Stagnant Notre Dame Has To Pick Itself Up Heading Into Meeting With Pitt
Notre Dame left its troubling loss to Virginia Tech Wednesday night with deflated moods and a lack of answers, the good vibes of a two-game win streak replaced with another humbling reminder the Irish are still missing the juice to punch back into the ACC’s upper tier.
There’s a realization the outlook for the year is dimmer than the preseason goals. That’s an unavoidable reality. It can’t, though, also become a launching point to start going through the motions. There are still twelve games are left. Notre Dame has to get back up and keep playing them, though it’s looking like they’re mainly for pride.
Even as coach Mike Brey wondered aloud if he had answers to Notre Dame’s ranked opponent problem, he made sure to convey his interest in the immediate task: turn around and prepare for another difficult game Saturday night at Pittsburgh (8 p.m. ET, ACCN).
“We’ll come back in tomorrow and get ready for Pittsburgh,” Brey said Wednesday. "And understand Pittsburgh has physicality and athletic ability that can get out and guard us like Virginia Tech.”
The Panthers (8-4, 4-3 ACC) are the conference’s resurgent team this season after going 9-29 in league play from 2018-20. They finished last season as KenPom’s No. 111 team and have jumped up to 70 this season. An NCAA tournament bid remains a possibility.
Pitt’s competence has two primary roots. An improved defense and an arrival from sophomore forward Justin Champagnie as an ACC Player of the Year candidate. Through seven league games, Pitt ranks fourth in the ACC in defensive efficiency and is outscoring opponents by 4.7 points per 100 possessions. That’s higher than Virginia Tech and behind only four other teams in conference play.

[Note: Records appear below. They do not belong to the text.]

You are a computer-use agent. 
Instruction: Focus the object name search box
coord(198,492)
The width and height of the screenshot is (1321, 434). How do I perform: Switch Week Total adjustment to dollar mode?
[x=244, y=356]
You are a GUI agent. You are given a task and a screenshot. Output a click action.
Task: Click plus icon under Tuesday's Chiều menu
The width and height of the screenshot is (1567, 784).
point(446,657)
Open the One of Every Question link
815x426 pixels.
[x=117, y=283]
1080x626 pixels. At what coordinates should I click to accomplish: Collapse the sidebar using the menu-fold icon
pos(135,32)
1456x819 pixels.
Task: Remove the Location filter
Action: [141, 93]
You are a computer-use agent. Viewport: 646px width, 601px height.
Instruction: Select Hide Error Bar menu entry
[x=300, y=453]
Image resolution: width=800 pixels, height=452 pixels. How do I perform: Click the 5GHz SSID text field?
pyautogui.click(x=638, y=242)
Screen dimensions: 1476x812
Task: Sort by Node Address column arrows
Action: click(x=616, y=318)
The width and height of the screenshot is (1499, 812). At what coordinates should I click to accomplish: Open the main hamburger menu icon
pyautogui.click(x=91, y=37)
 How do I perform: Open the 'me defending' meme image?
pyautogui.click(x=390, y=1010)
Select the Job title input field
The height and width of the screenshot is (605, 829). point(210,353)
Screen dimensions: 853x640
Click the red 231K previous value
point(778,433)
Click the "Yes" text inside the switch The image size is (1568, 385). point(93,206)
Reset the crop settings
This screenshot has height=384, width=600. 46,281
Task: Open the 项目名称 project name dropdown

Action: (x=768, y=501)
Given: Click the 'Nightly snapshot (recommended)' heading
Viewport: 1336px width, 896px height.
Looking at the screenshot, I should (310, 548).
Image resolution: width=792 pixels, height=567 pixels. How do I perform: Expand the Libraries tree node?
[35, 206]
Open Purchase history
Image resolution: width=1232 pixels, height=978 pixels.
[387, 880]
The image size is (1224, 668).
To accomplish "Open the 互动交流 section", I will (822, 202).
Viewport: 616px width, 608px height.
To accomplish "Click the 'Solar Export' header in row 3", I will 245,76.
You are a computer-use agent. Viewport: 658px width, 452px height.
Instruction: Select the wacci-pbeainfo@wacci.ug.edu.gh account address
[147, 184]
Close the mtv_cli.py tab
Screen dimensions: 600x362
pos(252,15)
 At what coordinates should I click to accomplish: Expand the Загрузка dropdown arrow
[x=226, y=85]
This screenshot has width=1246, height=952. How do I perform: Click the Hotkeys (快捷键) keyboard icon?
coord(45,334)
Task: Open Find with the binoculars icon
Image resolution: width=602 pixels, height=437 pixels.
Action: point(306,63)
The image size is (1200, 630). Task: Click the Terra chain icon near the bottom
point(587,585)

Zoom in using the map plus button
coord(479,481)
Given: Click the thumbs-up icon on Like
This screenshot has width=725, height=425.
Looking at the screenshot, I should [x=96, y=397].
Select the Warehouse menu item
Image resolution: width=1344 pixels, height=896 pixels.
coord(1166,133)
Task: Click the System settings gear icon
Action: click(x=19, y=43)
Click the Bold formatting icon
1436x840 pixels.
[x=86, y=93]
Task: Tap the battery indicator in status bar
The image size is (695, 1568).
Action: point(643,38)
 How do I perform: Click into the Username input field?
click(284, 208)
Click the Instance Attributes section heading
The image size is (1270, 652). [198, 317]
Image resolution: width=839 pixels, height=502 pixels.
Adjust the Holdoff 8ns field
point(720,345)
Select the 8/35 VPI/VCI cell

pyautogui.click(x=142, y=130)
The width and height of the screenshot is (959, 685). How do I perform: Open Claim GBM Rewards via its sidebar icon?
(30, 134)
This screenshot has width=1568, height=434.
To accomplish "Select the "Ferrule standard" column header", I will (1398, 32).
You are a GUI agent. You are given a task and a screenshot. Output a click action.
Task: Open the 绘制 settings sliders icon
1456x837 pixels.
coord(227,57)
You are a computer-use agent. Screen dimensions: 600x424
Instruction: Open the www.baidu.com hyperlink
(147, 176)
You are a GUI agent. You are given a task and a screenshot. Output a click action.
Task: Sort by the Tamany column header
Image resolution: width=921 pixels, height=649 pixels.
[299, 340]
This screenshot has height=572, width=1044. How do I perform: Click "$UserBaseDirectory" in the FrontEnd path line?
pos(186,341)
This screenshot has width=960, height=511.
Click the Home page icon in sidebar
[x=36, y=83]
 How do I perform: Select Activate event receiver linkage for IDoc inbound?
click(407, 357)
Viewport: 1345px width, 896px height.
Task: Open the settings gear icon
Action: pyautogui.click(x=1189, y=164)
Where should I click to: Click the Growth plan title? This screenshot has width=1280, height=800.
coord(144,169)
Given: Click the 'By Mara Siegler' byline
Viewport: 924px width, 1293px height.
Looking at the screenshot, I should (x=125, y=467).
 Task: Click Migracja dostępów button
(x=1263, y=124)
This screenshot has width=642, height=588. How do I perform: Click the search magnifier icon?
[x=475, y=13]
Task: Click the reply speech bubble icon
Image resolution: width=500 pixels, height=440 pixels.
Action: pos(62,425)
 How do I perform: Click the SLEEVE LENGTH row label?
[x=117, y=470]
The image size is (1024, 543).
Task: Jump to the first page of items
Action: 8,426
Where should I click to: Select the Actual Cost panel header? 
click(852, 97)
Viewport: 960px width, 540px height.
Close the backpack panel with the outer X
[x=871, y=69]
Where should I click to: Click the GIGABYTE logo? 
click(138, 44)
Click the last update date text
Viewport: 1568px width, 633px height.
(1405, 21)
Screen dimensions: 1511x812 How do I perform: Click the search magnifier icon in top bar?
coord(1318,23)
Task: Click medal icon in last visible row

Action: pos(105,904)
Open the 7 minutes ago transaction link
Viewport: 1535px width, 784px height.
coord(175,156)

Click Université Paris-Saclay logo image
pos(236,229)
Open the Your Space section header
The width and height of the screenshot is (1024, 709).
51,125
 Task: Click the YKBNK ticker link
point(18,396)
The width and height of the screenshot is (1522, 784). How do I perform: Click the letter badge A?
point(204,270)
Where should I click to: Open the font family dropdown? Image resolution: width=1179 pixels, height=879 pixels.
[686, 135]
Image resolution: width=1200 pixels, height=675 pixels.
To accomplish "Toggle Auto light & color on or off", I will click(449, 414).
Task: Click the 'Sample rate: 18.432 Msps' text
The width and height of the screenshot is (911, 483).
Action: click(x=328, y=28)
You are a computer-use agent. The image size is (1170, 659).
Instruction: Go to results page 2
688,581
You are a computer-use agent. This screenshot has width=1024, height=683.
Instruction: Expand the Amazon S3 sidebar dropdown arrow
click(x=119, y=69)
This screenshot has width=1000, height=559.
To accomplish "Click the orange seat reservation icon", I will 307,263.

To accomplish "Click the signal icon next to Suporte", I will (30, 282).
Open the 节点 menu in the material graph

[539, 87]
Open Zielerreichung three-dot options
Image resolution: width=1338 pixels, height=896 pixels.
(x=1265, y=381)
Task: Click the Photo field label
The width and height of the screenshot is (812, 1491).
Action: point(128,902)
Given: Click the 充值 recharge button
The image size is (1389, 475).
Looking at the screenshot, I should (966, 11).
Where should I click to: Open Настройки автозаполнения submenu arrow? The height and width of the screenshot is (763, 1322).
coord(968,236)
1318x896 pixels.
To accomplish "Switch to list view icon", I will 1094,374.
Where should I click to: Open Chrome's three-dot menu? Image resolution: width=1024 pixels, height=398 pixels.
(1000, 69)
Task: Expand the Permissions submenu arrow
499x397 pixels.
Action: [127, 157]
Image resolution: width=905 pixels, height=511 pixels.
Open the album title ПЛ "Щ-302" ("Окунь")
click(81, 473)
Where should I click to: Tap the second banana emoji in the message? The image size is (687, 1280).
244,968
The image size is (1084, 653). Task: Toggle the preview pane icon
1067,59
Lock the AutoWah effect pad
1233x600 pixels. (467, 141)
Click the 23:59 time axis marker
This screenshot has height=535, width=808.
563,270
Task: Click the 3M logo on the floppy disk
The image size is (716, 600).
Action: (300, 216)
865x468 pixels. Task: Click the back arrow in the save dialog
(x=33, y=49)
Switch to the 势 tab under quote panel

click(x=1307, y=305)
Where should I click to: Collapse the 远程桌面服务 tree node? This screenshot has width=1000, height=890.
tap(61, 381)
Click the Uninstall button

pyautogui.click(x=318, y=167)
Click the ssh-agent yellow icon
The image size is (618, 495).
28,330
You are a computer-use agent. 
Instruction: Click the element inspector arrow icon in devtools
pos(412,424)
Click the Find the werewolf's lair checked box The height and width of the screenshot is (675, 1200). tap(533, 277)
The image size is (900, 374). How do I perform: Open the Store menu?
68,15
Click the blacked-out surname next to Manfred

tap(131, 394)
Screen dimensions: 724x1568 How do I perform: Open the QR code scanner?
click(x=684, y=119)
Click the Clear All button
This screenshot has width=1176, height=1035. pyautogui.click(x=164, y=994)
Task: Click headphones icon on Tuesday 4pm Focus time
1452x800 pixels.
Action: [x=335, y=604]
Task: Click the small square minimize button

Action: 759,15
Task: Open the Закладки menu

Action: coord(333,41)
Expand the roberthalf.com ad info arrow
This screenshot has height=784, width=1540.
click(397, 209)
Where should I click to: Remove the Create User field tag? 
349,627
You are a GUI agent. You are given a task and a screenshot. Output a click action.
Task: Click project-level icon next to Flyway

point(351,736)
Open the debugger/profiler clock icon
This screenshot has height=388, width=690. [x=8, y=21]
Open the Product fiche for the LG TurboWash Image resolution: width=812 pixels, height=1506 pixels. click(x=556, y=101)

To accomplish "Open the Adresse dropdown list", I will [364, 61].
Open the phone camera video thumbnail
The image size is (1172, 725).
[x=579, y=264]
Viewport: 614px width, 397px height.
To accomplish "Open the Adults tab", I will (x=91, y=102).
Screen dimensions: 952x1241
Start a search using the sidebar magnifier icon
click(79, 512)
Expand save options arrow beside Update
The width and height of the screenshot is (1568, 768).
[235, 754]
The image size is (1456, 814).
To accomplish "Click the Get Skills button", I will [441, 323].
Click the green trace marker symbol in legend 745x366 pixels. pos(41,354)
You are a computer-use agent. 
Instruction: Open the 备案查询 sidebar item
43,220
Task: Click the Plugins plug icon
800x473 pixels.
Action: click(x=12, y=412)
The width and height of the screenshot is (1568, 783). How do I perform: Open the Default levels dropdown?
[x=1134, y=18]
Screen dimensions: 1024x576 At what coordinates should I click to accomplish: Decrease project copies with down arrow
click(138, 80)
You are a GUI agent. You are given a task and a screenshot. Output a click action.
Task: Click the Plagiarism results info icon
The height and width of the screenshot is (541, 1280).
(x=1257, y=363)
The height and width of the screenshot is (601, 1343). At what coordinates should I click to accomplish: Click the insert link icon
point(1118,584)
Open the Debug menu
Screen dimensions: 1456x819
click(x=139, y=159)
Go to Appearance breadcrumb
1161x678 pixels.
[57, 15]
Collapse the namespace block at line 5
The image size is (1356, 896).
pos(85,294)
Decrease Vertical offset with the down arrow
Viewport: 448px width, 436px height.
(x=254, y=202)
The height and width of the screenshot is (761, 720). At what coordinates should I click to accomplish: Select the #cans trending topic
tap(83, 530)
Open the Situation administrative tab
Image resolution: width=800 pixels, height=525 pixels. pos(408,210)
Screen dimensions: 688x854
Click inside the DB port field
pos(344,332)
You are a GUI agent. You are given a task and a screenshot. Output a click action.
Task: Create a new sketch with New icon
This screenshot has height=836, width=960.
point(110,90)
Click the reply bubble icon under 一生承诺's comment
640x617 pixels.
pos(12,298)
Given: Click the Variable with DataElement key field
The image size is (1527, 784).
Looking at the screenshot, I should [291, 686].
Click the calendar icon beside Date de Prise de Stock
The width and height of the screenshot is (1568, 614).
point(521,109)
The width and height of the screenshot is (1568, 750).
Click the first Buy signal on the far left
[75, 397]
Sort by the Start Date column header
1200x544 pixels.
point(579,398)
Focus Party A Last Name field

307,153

Champagnie is one of three power-conference players averaging a double-double this season and one of three in Division I averaging at least 20 points and 10 rebounds per game. He’s at 20.2 points and 12.2 rebounds, while also averaging 1.8 assists, 1.5 blocks, 1.4 steals and shooting 54.9 percent from the field. He’s making three-pointers at 41 percent clip and taking nearly four per game.
The 6-6, 200-pound Champagnie isn’t a post-up machine, which would be troublesome for Notre Dame, but he’s difficult to guard because of his versatility. Per Synergy Sports, he has at least field goal attempts on putbacks (20), spot-up shots (28), cuts (36) and in transition (22). He has posted up 18 times. With the exception of cuts, he’s in the 83rd percentile or higher in efficiency in each category.
When Pitt has needed offense, it turns to him. He delivers with impressive consistency – he has scored at least 20 points in five of Pitt’s seven ACC games and hit double-figures in all of them.
Notre Dame, meanwhile, turns to junior guard Prentiss Hubb when it has nothing going. Too often, the Irish have needed him to lift the offense. He scored or assisted on 19 of their 22 first-half points in the loss to Virginia Tech. Over-reliance on him has not a winning formula – Notre Dame is 2-4 when he attempts at least 14 shots and 0-2 when he clears 20.
“There’s a perfect example of when we can’t get anything else going, he’s the only choice we have,” Brey said. “He was the only option we had. He was on an island trying to do stuff.”
It was frustrating for Hubb and for everyone. But no more time to lament it.
“We’ll flush it,” Brey said, “and move on.”
Notre Dame (5-9, 2-6 ACC) at Pittsburgh (8-4, 4-3)
When: Saturday, Jan. 30 at 8 p.m. ET
Where: Petersen Events Center, Pittsburgh, Pa.
TV: ACC Network
Radio: Notre Dame Basketball Radio Network
Line: Pitt -3.5
KenPom prediction: Pitt 74, Notre Dame 70
Series history: Notre Dame leads 34-31
Last meeting: Notre Dame won 80-72 in Pittsburgh on Feb. 5, 2020
• Unlike Virginia Tech, Pitt’s defense features less pressure and doesn’t emphasize turnover generation. It’s beatable in the pick-and-roll and is allowing opponents to take 41 percent of their shots from three-point range. One wonders if the defensive numbers are inflated by playing mostly poor shooting teams that haven’t made the open threes given to them. The Panthers have played only three teams shooting better than 35 percent from deep this year.
• Notre Dame is shooting 37.2 percent on three-pointers (43rd nationally) and 34.4 in ACC games.
• Pitt guard Xavier Johnson leads the ACC in assists per game, at 6.3.
• Notre Dame junior forward Nate Laszewski leads the country in three-point percentage, at 55.1 percent (minimum eight games and 1.5 attempts per game). He has taken only 10 threes in his last five games, though, and did not attempt one in the loss to Virginia Tech.
• Junior guard Cormac Ryan missed Wednesday’s game due to an ankle injury. He is expected to return Saturday.